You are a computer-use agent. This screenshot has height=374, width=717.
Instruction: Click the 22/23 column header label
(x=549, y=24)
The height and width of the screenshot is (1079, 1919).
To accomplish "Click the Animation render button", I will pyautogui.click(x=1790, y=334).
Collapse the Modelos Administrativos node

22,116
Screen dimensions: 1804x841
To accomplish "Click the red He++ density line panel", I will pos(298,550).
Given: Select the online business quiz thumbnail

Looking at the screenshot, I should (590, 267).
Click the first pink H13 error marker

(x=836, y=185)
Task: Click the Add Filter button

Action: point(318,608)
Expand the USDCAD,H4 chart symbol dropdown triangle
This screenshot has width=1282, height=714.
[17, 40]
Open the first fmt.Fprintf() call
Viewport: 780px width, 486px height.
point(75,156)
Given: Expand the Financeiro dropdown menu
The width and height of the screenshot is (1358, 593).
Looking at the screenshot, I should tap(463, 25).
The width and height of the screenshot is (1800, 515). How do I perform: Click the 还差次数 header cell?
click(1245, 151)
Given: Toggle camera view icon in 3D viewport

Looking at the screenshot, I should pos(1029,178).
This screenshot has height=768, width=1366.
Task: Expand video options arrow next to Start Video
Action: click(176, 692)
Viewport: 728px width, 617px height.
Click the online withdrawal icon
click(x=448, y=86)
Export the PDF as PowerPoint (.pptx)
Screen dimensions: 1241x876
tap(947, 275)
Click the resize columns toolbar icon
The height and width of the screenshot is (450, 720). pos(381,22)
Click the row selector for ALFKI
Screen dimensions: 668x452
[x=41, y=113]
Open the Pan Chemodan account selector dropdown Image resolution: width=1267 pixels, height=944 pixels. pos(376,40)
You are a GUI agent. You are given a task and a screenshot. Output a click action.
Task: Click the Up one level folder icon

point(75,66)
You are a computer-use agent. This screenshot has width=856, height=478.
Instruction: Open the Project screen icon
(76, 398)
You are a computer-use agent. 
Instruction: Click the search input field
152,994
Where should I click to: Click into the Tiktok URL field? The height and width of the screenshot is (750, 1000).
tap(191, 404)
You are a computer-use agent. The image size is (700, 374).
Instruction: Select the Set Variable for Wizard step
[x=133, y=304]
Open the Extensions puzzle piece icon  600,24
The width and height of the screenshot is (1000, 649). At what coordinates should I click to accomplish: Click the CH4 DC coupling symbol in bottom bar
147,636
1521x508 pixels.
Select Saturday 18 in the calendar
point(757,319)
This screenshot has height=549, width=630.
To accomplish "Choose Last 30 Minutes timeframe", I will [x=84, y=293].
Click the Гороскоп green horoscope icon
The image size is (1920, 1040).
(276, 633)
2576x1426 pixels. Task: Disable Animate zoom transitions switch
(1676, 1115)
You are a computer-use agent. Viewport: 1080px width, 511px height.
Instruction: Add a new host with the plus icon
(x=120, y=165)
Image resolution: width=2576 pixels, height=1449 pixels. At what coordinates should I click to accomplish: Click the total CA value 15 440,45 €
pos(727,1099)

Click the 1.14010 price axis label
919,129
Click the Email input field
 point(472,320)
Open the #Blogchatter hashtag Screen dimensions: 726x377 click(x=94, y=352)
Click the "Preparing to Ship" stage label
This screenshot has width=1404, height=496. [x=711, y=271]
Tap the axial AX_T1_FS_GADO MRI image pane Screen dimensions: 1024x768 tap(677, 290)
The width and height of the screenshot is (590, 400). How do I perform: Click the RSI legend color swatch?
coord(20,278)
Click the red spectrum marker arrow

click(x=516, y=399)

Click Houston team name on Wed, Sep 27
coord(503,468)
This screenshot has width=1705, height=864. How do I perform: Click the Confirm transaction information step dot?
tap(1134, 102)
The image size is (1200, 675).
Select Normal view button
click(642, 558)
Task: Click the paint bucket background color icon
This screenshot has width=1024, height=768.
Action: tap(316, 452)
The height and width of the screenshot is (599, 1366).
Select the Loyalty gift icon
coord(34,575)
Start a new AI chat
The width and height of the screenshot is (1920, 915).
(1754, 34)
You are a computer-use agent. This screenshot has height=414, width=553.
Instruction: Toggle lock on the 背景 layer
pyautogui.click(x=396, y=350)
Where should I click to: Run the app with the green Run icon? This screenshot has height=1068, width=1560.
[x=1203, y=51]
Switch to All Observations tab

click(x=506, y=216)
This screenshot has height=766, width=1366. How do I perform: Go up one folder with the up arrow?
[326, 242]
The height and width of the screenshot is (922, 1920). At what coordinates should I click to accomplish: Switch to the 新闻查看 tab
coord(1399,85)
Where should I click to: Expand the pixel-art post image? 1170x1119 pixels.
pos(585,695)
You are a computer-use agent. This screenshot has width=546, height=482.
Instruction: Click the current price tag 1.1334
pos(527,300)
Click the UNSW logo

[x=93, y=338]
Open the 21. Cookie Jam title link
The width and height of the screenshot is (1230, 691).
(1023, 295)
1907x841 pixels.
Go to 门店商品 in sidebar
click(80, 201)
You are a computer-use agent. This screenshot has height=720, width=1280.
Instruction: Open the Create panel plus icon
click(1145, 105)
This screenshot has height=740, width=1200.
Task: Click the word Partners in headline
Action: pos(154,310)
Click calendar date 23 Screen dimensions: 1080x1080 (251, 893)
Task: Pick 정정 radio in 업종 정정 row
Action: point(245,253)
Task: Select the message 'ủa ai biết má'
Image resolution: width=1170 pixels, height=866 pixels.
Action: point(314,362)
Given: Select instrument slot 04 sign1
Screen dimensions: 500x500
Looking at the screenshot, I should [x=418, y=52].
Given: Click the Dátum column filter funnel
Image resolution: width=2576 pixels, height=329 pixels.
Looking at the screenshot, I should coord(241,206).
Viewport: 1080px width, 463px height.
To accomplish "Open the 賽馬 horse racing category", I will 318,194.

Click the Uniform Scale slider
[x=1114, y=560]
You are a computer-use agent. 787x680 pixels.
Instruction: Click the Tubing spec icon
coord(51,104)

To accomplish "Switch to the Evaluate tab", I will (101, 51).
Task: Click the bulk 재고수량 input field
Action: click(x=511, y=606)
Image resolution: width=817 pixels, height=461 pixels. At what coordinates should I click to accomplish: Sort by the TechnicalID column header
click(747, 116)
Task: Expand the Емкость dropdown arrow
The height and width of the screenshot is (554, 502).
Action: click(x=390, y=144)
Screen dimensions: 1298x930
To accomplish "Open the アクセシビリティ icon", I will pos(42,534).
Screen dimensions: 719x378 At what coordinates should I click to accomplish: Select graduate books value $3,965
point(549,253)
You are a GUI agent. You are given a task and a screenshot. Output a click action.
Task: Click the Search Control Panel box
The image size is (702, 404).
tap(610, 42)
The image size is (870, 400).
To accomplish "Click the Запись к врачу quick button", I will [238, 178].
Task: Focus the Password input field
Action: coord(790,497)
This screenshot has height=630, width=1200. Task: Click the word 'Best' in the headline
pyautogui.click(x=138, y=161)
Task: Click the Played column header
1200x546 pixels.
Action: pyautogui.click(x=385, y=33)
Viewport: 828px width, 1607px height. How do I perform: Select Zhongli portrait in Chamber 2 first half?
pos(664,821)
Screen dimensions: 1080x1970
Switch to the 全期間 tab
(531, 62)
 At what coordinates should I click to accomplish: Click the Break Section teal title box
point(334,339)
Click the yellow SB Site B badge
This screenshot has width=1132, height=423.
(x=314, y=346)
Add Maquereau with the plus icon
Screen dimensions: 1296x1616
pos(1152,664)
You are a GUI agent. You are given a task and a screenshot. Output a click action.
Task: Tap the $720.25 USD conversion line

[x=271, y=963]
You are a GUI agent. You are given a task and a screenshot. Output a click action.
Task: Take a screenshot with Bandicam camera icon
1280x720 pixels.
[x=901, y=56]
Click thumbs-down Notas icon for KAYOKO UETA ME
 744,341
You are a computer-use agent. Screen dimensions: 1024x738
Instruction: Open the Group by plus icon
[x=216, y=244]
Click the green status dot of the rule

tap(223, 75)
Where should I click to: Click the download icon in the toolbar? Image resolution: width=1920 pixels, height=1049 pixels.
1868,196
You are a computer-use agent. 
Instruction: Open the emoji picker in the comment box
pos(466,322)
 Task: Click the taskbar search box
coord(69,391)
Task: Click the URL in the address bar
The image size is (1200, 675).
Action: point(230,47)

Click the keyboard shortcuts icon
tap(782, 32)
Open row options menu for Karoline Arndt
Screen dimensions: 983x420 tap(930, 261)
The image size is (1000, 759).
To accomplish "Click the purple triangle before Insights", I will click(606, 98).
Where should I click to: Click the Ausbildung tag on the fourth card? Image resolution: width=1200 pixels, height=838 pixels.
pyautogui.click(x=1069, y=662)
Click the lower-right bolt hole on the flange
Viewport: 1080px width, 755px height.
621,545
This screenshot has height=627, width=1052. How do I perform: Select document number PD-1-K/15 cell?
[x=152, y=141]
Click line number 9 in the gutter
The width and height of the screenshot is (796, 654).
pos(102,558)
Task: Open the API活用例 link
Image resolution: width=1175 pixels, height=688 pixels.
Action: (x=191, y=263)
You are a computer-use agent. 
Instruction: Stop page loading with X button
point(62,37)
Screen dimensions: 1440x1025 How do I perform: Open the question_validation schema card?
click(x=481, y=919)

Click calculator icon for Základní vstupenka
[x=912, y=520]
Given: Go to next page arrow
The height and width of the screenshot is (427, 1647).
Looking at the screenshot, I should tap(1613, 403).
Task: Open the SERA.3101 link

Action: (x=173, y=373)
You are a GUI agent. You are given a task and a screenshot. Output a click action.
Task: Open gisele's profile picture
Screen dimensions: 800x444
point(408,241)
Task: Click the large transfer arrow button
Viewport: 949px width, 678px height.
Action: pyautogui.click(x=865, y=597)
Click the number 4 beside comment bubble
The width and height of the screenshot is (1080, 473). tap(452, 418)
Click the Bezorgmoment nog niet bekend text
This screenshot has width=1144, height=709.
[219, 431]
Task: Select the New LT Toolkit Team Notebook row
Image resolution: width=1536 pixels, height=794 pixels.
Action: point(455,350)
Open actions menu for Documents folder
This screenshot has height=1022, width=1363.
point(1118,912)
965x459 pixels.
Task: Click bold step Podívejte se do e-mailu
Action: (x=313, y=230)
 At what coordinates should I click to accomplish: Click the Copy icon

================

● **TASK BRIEF**: The range begins at the line containing "Open actions menu for Documents folder" and ends at the last line of the entries; reproduce it exactly.

● **TASK RESPONSE**:
Open actions menu for Documents folder
This screenshot has height=1022, width=1363.
point(1118,912)
965x459 pixels.
Task: Click bold step Podívejte se do e-mailu
Action: (x=313, y=230)
 At what coordinates should I click to accomplish: Click the Copy icon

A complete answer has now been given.